Bug #11798
closedupstart: configuration is too generous on restarts
0%
Description
See https://bugzilla.redhat.com/show_bug.cgi?id=1210871 for the investigation that prompted this.
Our current upstart scripts are probably too generous about restarting processes. At the moment each daemon is configured to restart as long as it doesn't exceed 5 crashes in 30 seconds.
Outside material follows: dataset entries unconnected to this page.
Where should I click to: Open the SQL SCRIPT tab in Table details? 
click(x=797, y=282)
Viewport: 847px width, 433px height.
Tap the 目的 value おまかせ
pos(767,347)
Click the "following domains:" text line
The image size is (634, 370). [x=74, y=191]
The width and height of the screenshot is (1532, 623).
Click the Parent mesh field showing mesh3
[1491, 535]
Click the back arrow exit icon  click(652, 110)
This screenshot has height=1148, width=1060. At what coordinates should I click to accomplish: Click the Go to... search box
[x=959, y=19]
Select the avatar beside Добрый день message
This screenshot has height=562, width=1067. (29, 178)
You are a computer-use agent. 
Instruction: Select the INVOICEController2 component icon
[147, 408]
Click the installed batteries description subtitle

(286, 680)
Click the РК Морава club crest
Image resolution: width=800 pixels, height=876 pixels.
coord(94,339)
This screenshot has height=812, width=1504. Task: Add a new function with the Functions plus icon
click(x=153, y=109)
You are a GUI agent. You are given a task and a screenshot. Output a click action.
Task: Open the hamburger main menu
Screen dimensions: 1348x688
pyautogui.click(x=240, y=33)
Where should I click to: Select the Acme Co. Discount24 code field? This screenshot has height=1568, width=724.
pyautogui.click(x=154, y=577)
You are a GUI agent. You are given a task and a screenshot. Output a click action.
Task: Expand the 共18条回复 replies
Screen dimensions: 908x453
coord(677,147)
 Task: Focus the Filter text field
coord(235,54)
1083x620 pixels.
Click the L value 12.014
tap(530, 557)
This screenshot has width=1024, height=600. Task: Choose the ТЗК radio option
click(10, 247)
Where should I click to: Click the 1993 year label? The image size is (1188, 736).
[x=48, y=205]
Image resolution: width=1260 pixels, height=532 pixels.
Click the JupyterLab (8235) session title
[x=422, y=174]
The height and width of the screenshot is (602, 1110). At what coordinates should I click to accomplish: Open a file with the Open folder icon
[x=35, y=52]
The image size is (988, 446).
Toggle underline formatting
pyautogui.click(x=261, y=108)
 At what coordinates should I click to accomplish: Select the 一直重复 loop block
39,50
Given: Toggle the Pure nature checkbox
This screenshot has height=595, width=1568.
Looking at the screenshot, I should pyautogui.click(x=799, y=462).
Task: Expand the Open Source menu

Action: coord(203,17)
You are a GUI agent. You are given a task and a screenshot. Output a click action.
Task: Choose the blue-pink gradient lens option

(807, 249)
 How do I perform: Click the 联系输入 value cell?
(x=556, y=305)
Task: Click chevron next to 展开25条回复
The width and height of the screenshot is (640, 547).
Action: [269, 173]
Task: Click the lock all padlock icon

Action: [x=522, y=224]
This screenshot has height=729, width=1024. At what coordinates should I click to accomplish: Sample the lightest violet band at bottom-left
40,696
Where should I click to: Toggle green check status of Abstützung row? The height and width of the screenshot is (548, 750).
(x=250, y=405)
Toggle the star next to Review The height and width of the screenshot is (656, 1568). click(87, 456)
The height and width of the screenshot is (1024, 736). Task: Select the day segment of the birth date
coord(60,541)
The restart process on some of them can exceed 6 seconds (at least some of the time), and any of our daemons which are crashing that frequently are probably stuck on a disk state issue.
We need to run some tests to figure out more reasonable values and change them.
Updated by Sage Weil almost 9 years ago
- Status changed from New to Fix Under Review
Updated by Greg Farnum almost 9 years ago
- Status changed from Fix Under Review to Resolved
Merged in commit:172d3ac8744c876a0f6ed99f4d63d95ea899cf85 we do 3 restarts in 30 minutes on OSD, Mon, MDS.
Updated by Sage Weil over 8 years ago
https://github.com/ceph/ceph/pull/5930 (hammer backport)
Updated by Loïc Dachary over 8 years ago
- Status changed from Resolved to Pending Backport
- Backport set to hammer
Updated by Loïc Dachary over 8 years ago
- Status changed from Pending Backport to Resolved
Updated by Ken Dreyer over 8 years ago
- Backport changed from hammer to hammer, firefly
We're planning to ship this fix downstream in the RHCS 1.2 series - we might as well get it upstream in Firefly too.
Updated by Ken Dreyer over 8 years ago
- Status changed from Resolved to Pending Backport
Updated by Loïc Dachary over 8 years ago
- Status changed from Pending Backport to Resolved